His previous films Tropical Malady and Syndromes and a Century have been interpreted as refracted, structuralist representations of the concept of multiple lives lived through different planes of memory _ real, inherited, or cinematic. In short, his cinema is often the cinema of reincarnation.
''I try to link my personal interests with the movies I make,'' says Apichatpong. ''What I'm interested in are fantastical beings, ghosts, memories, spirits. The curiosity about the existence of those things is in our nature. To me, birth and death are not opposites, they're both parts of our memory. The ability to recall our previous incarnations is relevant to the curiosity about ghosts or the prospects of future lives.''What got me thinking is Marcel Proust and his books. When you get older, your memory about your childhood becomes clearer. That shows how our memory goes in cycles.''
Apichatpong shot the film on Super 16mm camera for almost three months in the Northeast. At a time when most directors either go digital or stick with the good old 35mm, his choice of medium is unusual.
''It's because of the budget,'' he says. ''I could shoot either digital or 16mm, but not 35mm. Because everybody is going digital, film is becoming primitive. But the extinction of this medium _ film _ is related to the concept of Uncle Boonmee, which talks about the extinction of belief, and it concerns my idea about the extinction of old movies, the kind that nobody wants to make any more.''
As if reflecting its notion of multiple avatars, the film Uncle Boonmee is part of Apichatpong's multi-platform project called Primitive that involves installation art, video, short films, a mock spacecraft, and now a feature presentation. His exhibition, which toured various European museums and galleries last year, is based on Apichatpong's experience in the northeastern village of Na Bua in Nakhon Phanom, where a brutal communist crackdown took place in the 1960s.
The theme of memory _ history ? _ and its haunting, comforting, perplexing eddies are thus entangled in the intricate structure of the whole enterprise.
''I think the entire project is my attempt to look at the Northeast,'' says Apichatpong. ''I want to look at the history of the place, not politically, but through my own encounter with it.

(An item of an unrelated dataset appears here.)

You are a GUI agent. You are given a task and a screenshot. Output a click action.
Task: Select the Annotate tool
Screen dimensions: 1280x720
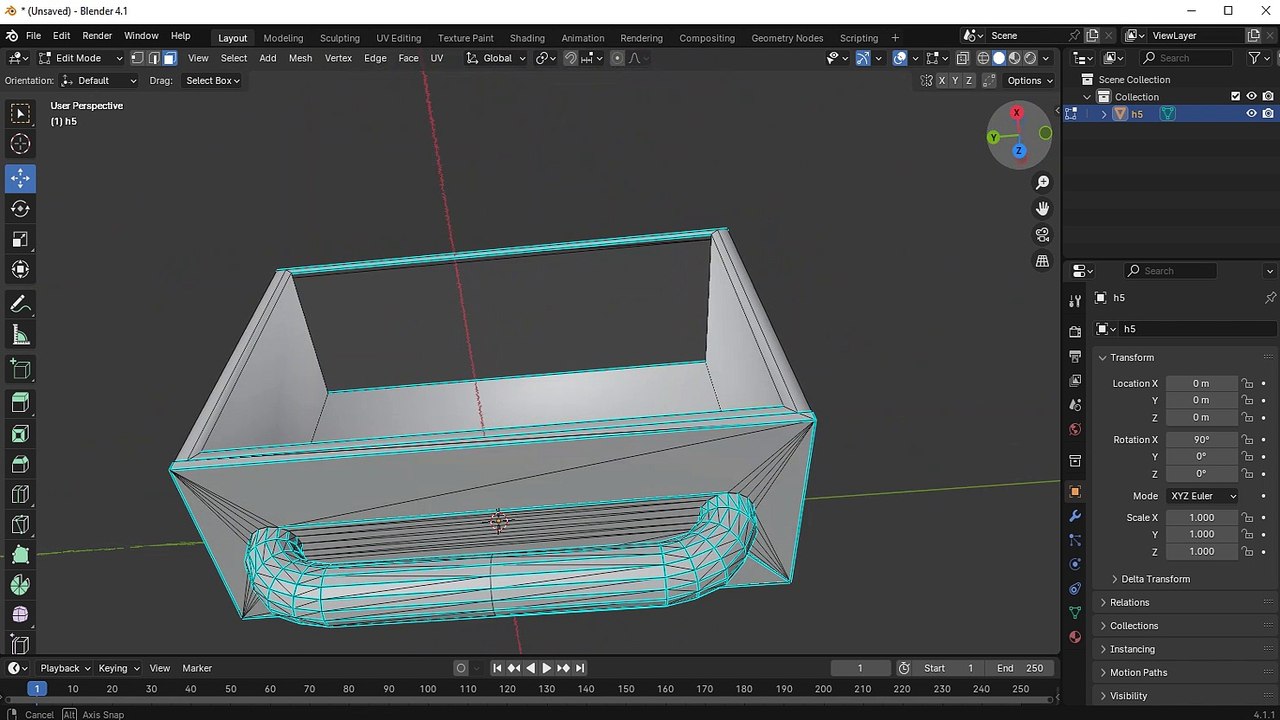pyautogui.click(x=20, y=304)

''In the Primitive exhibition, I filmed the people of Na Bua village. The people there do not want to recall even one past experience, not to mention many past lives, because it's too painful. Uncle Boonmee's memory represents another branch and he wants to recall so many past lives. They're different, and I'm not here to judge.''
As of now, it's unclear whether Uncle Boonmee will be released in Thailand. Apichatpong has made the film mainly with the support of European backers _ plus 3.5 million baht promised by the Thai Ministry of Culture. In 2007 when Apichatpong released his previous movie, Syndromes and a Century, the censorship board (now the rating board) ordered him to cut four innocuous scenes, prompting a major protest from film professionals and audiences.